Latest Support Updates

[GWO NewsBot]

First up many of you may have received a reset password email today, I know I did, but fear not it’s a glitch and you canke delete the mail: A further lengthy support notice regarding the high volume of support tickets has also been posted

More...

[harniq]

I'd like to point out the character limit for passwords has been raised to 100. I strongly recommend making use of that new limit. After all "wH4t^v!r" is easier to crack than "111111111111111111111111111111111111" and more difficult to remember. I personally recommend using a sentence that no one can guess, with strict punctuation. This way it starts with a capital and ends with a. Use whatever you want, a line from your vows, a random line from a random song, glorify yourself or glorify your god of choice. Just make sure you will remember.

[Lady Rhonwyn]

I'd like to point out the character limit for passwords has been raised to 100. I strongly recommend making use of that new limit. After all "wH4t^v!r" is easier to crack than "111111111111111111111111111111111111" and more difficult to remember. I personally recommend using a sentence that no one can guess, with strict punctuation. This way it starts with a capital and ends with a. Use whatever you want, a line from your vows, a random line from a random song, glorify yourself or glorify your god of choice. Just make sure you will remember.

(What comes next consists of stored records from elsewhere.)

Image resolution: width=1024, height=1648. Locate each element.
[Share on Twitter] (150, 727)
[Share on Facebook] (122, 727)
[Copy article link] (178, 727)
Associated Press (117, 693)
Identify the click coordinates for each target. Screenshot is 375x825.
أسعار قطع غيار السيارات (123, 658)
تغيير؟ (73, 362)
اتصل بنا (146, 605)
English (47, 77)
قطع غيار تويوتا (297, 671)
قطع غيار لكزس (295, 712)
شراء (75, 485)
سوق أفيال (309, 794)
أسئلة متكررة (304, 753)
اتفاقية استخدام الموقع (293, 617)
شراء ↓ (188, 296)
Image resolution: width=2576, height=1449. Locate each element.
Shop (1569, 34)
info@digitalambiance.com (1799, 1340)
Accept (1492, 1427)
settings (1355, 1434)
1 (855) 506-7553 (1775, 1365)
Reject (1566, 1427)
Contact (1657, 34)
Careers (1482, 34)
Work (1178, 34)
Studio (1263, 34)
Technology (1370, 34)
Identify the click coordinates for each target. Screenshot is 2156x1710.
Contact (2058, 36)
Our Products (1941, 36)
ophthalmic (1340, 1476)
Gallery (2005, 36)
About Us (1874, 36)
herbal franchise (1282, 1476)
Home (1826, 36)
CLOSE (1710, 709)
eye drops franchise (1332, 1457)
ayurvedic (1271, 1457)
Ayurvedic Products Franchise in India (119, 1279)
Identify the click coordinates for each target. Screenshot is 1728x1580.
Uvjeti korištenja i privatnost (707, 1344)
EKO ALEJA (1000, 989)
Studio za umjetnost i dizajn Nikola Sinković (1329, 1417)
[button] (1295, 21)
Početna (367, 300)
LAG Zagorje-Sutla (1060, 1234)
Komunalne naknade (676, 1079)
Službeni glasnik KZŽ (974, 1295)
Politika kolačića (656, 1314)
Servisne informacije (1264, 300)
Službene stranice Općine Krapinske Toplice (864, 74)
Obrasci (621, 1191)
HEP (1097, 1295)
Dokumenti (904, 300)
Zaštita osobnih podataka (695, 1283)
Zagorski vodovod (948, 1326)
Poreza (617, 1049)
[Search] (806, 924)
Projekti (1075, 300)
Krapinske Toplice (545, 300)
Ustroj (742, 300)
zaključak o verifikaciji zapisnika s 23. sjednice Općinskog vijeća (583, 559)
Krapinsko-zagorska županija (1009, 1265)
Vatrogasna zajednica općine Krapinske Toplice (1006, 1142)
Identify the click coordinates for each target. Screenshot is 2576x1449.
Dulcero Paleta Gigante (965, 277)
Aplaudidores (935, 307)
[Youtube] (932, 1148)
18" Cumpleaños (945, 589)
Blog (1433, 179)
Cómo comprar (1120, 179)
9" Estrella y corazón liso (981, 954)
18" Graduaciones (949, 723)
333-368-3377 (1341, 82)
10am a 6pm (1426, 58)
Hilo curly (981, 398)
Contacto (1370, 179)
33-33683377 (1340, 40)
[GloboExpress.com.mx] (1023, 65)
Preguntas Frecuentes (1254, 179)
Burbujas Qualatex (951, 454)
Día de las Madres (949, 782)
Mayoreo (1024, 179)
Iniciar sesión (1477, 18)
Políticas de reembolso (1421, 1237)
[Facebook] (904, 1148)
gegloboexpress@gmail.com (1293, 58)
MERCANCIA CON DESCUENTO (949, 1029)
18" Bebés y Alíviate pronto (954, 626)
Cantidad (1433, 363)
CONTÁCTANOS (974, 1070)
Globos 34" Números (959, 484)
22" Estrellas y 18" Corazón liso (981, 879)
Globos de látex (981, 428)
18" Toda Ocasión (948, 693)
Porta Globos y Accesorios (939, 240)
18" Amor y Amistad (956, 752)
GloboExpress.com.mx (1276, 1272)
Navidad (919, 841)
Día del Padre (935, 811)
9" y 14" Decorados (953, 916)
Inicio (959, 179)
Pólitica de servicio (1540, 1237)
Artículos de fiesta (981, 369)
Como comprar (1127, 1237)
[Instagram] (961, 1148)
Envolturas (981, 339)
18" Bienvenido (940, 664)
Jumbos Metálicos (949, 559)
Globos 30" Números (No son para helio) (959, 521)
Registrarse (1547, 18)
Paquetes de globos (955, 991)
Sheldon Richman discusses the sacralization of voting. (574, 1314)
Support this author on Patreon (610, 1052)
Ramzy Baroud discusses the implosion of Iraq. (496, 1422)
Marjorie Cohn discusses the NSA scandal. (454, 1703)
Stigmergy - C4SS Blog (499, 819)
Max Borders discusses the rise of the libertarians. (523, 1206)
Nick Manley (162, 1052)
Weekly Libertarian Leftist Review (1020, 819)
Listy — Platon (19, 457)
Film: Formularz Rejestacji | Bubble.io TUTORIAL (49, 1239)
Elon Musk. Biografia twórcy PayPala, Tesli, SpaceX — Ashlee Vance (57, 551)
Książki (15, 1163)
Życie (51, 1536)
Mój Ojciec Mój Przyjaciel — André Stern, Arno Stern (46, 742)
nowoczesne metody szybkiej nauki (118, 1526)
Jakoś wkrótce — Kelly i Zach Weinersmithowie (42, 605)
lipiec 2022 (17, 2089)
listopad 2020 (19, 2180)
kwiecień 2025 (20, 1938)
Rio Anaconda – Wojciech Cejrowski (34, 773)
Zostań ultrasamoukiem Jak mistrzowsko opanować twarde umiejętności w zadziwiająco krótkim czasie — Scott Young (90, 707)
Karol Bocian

Actually, that's the worst type of password. The best password is completely random string of decent length, without any words that can be found in a dictionary...

[BladeDVD]

I believe harniq is actually correct, though I'm no internet security expert:

https://www.guildwars2.com/en/news/t...ccount-secure/

A very simple way to avoid your account being compromised with this method is to use a strong password that is unique to your Guild Wars 2 account. An ideal strong password is as long and unpredictable as possible. Four or five random but unrelated words can strike a nice balance between strength and memorability (as this humorous xkcd comic explains: http://xkcd.com/936/). This is the single best way to avoid this type of attack.

Only his suggestion includes case change and punctuation (assuming GW2 allows non-alphanumeric characters)


xkcd comic:

[Viti Ligo]

I believe harniq is actually correct, though I'm no internet security expert:

harniq is right in a way that you can produce decent passwords that way, but Lady Rhonwyn has a point in her post too. Using only words in password makes it weaker than a password of equal length of random characters. Because in that case you can use dictionaries to help guessing. Using totally random characters, however, makes password impossible to remember for most people.

So my suggestion is that you use words or sentences but replace some characters using a rule that you can remember.

[Lady Rhonwyn]

harniq is right in a way that you can produce decent passwords that way, but Lady Rhonwyn has a point in her post too. Using only words in password makes it weaker than a password of equal length of random characters. Because in that case you can use dictionaries to help guessing. Using totally random characters, however, makes password impossible to remember for most people.

So my suggestion is that you use words or sentences but replace some characters using a rule that you can remember.

I use KeePass to remember my passwords for me. My limit at remembering passwords is about 10. And I've at least 10 times as many passwords....

[thulsey]

Also, with a pass phrase, the tool used to break would need to know not just how many characters, but how many words in total to use a dictionary effectively.

Say my password is Workflow Share Bookmarks Read Later.

By the grace of divine intervention a computer has concluded that yes, the first character in the password is a 'W'. It proceeds from there.

Ok, it's figured out 'Workflow' and maybe a few years later it gets all the way to Workflow Share Bookmarks Read...

It's got to go all the way through all the words each time. It takes a while. Now what if you added random numbers/characters in the words?
W0rkfl0w Sh4r3 B00km4rk5 R34D because you all have excellent l337 sk177z yo! <-- good passphrase, btw.

TL/DR;

Use both methods for extra safe sauce!


Related, I've read about lists of email addresses and passwords being taken from other games that have been compromised in the past.

Want to up the ante on making this more difficult? Change your email address.

If you use gmail - add a '+' and a word after your username.

yourName@gmail.com works as always, yourName+someRandomWord@gmail.com works just as well. Ever notice you never see dick.jones1965@gmail.com addresses? Because if your name is taken up to a certain point, it's taken period.

Anyway, this is a neat trick I use to trigger rules on emails from specific sites ( hi, incgamers!) and it's also a way to make sure that an email account name isn't the same on two games. yourName+anet@gmail.com is easy to remember...

Now, if they're targeting you specifically, this is useless because it's easy to spot the + in the address, but if they're just going through lists and lists of pilfered addresses, this is a deterrent, and coupled with a unique, good password, it should make you pretty secure.

And none of what I just mentioned is difficult to remember.

But you bet I use a password manager for everything.

[Alaris]

After all "wH4t^v!r" is easier to crack than "111111111111111111111111111111111111" and more difficult to remember.

It really depends on what the cracking algorithm uses. I would assume intelligent cracking to make it more efficient, which would probably run all passwords of a single character of various lengths before totally random strings. It would also test for sentences and random words before totally random strings.

Why?

Because most people don't use random strings as passwords.